La NBA ha tomado una decisión histórica. La liga norteamericana aprobó por unanimidad la venta de Los Angeles Lakers, una de las franquicias más emblemáticas del deporte a nivel mundial. Tras varios meses de negociaciones, se confirma la transferencia de la mayoría de las participaciones del equipo californiano a Mark Walter, CEO de TWG Global y antiguo accionista minoritario del club.
Con esta resolución, la familia Buss finaliza una etapa de 46 años al mando de los Lakers, durante la cual la franquicia logró 11 títulos y se estableció como una de las marcas deportivas más influyentes a nivel global. Desde la adquisición del equipo en 1979 por parte del doctor Jerry Buss, se vivieron tres periodos destacados: el Showtime con Magic Johnson, la etapa de Shaquille O’Neal y Kobe Bryant, y la era actual bajo la dirección de LeBron James.
El comisionado Adam Silver expresó en un comunicado: “Mark Walter posee una extensa experiencia en nuestras competiciones, habiendo sido propietario minoritario de los Lakers y principal de las Sparks de la WNBA durante más de diez años. Estoy convencido de que será un gestor dedicado y aportará un valor significativo a la NBA.”
Silver también reconoció la labor de la familia Buss: “Quiero agradecer y felicitar a Jeanie Buss y a su familia por 46 años de liderazgo transformador. Me complace que Jeanie siga desempeñando el papel de gobernadora del equipo y mantenga una presencia activa dentro de nuestra liga.”
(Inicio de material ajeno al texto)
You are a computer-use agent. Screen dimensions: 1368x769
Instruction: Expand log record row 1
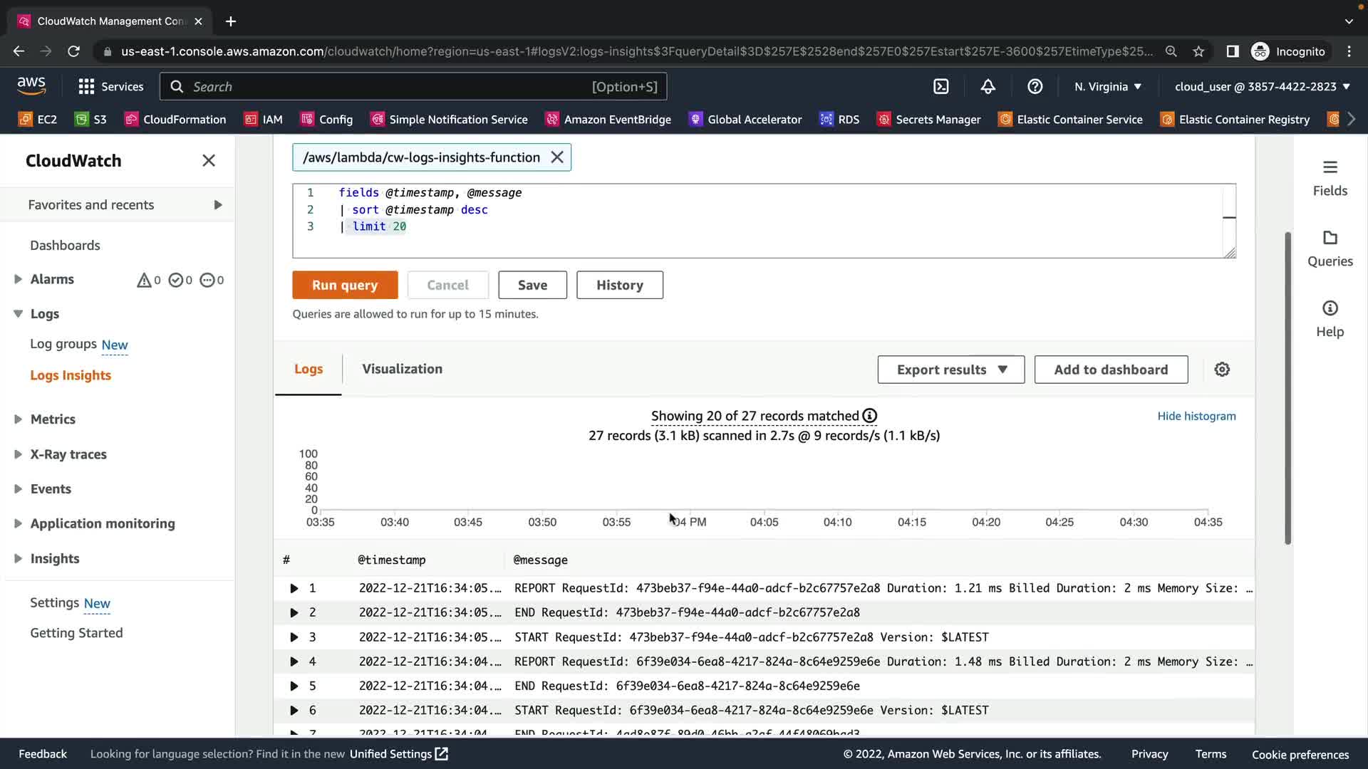pos(294,588)
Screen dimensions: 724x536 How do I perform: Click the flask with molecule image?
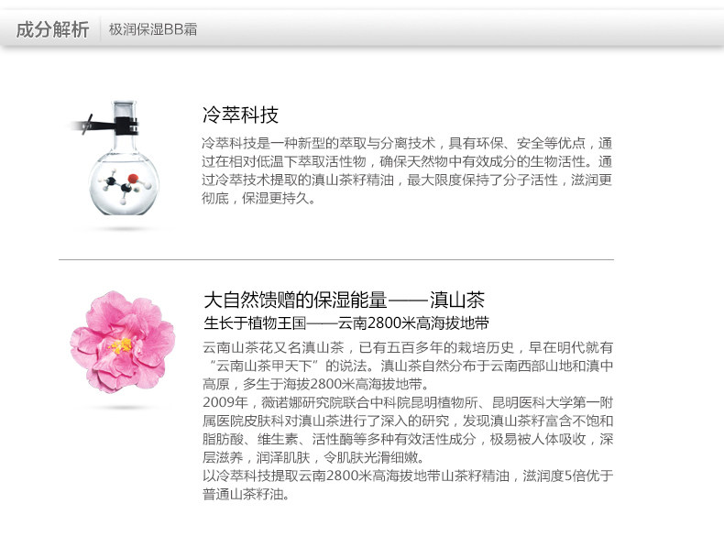(117, 158)
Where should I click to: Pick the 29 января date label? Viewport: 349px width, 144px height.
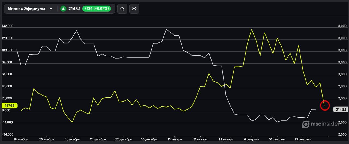[x=226, y=139]
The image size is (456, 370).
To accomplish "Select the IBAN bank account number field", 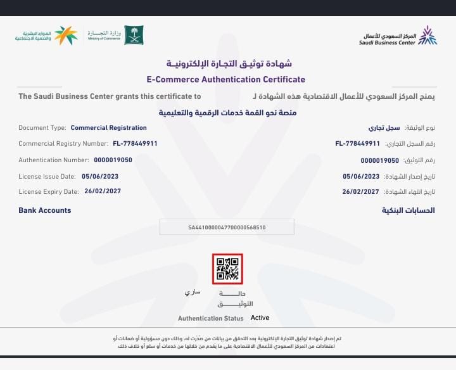I will point(227,227).
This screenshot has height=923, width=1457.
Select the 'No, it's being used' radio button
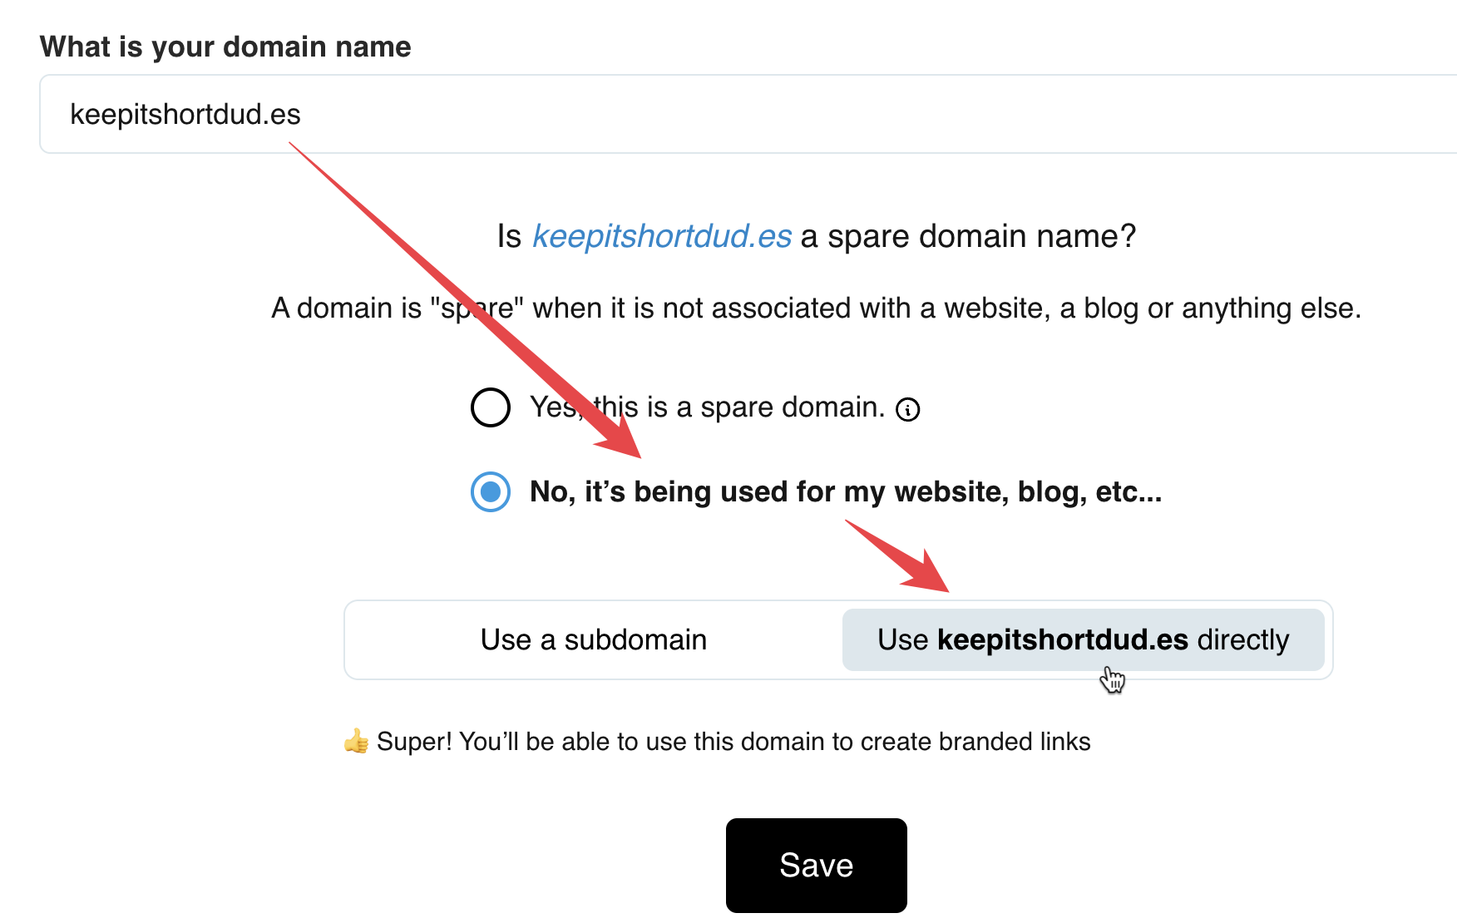[490, 492]
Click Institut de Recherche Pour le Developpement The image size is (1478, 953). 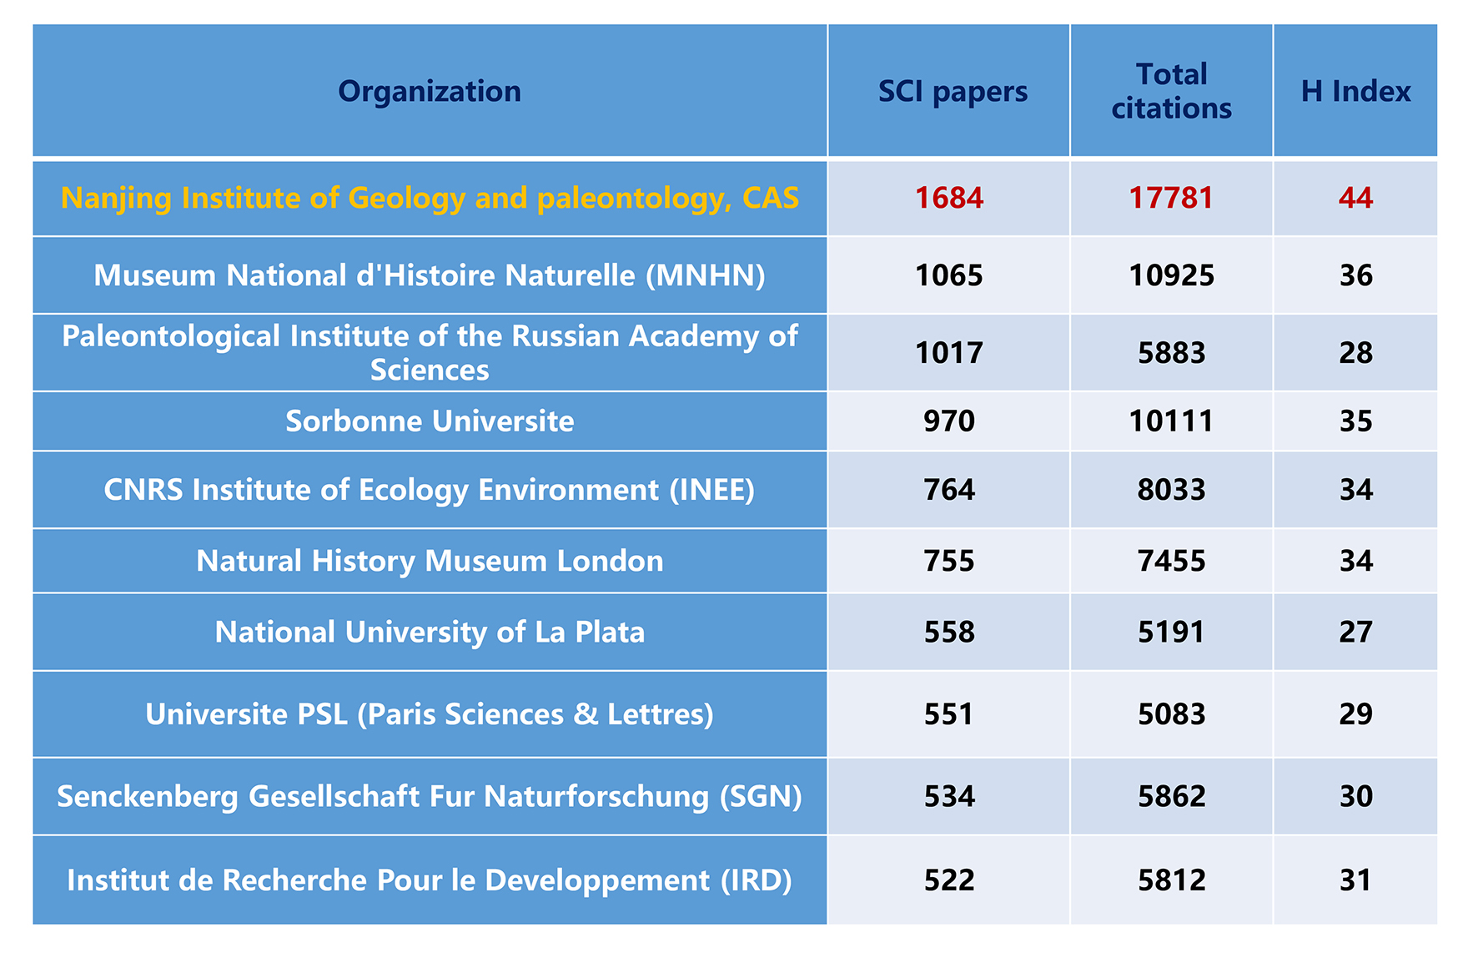(430, 880)

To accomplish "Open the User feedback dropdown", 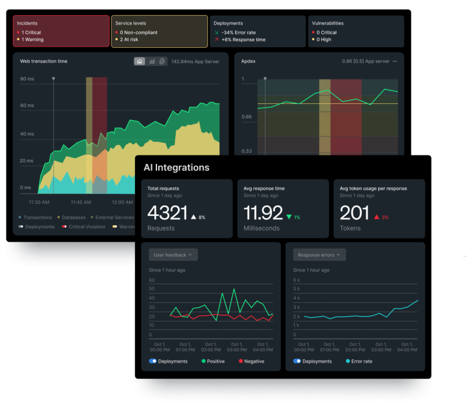I will [x=173, y=254].
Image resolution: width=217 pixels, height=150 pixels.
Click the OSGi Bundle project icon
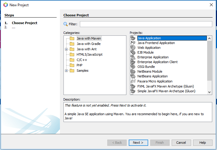(x=133, y=67)
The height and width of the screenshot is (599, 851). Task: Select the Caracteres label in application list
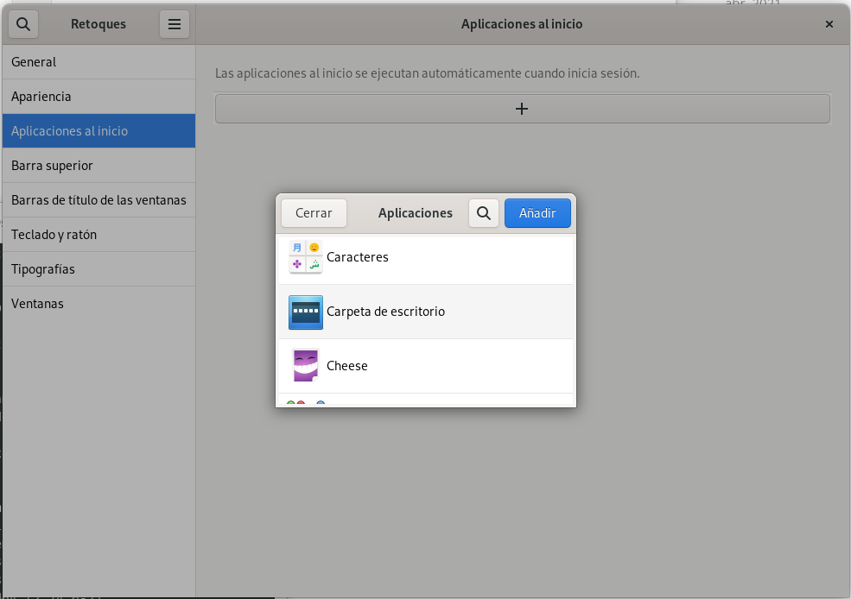(x=358, y=257)
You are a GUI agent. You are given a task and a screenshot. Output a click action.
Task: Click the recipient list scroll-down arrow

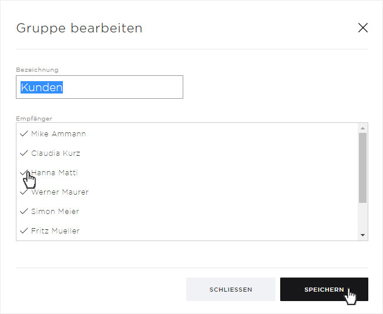[x=362, y=235]
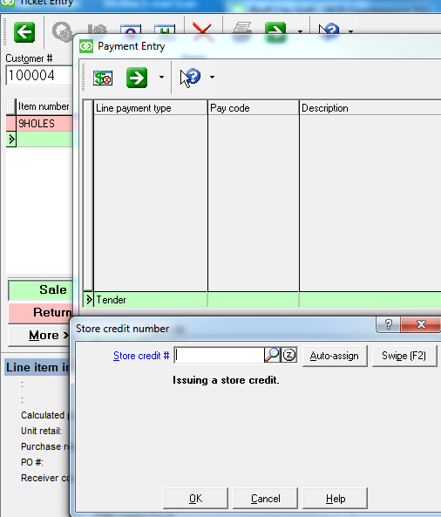
Task: Confirm with the OK button
Action: click(x=195, y=498)
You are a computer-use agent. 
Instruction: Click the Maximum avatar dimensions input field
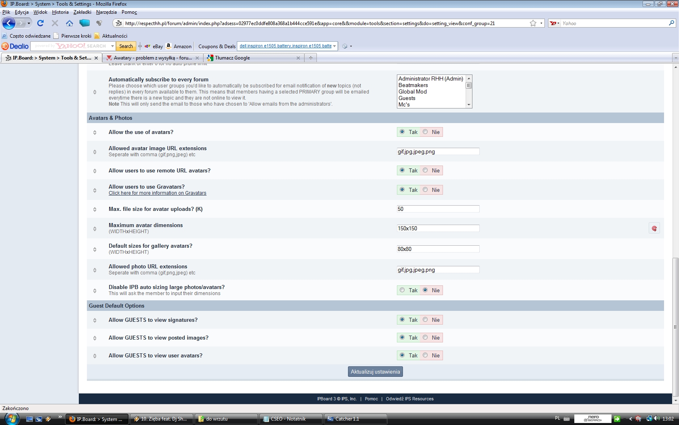tap(438, 229)
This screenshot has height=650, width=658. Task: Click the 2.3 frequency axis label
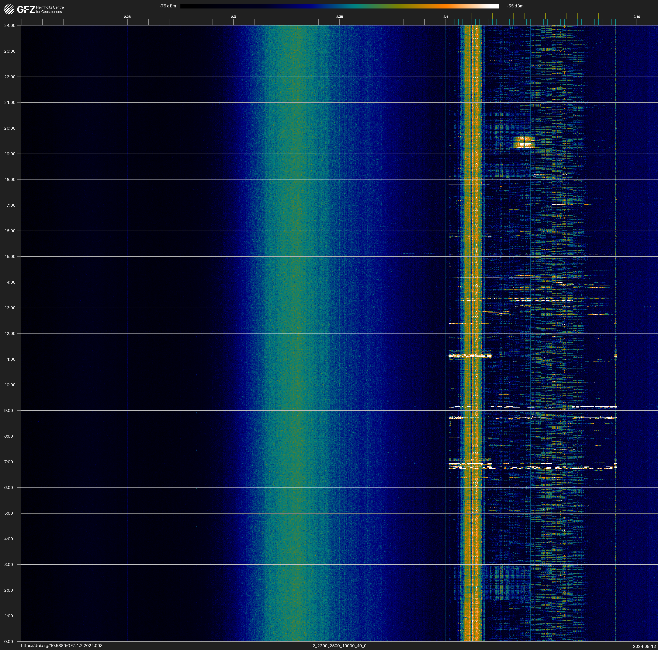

A pesar de la venta, Jeanie Buss continuará liderando la organización durante, al menos, los próximos cinco años, asegurando así la estabilidad en la gestión del club.
Las cifras oficiales de la operación no han sido reveladas, pero varios informes estiman que el valor ronda los 10.000 millones de dólares (aproximadamente 9.000 millones de euros), superando ampliamente todos los récords previos en el deporte profesional. Según Sportico, la franquicia estaba valorada en torno a los 8.000 millones, mientras que Forbes calculaba su valor en 7.100. The Athletic señala incluso que la valoración final podría llegar a 12.000 millones, el doble del precio pagado por los Boston Celtics en marzo.
Esta cifra representa una transacción sin precedentes. Aunque Los Lakers cambien de propietarios, el legado y la influencia de la familia Buss continuarán siendo determinantes para el baloncesto tanto en Los Ángeles como en toda la NBA.